Palencia found structural biology to be powerful, beautiful and awe-inspiring. “I love it,” he says. He still prizes the special moments when he or his team is the first to see a structure on their computer screens that no one has determined before. “And of course, then you share it with the community,” he says.

In 2017, he joined the National Institute of Health and Medical Reserves (abbreviated INSERM in French) and got a permanent position as a group leader there in 2020.

For his daily 10-kilometer commute between home and lab, he pedals a racing bicycle in fair weather and an e-bike in the colder months. He supplements his rides with training runs up and down the steep alpine peaks circling Grenoble.

Protein Breathing

More recently, Palencia has been exploring a phenomenon known as protein breathing (Nature 2022).
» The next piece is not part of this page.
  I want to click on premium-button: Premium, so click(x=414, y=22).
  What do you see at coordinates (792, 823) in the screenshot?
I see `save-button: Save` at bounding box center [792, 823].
Images of protein structures sometimes appear static, but they are in continuous motion, with subtle wiggles, expansions and contractions.

A collaborator specializing in NMR had noticed something weird going on in the center of a tyrosine, one of the 20 standard amino acids. The tyrosine core contains a small protein domain widespread among signaling molecules and known to flip 180 degrees. Palencia became well acquainted with the domain in graduate school.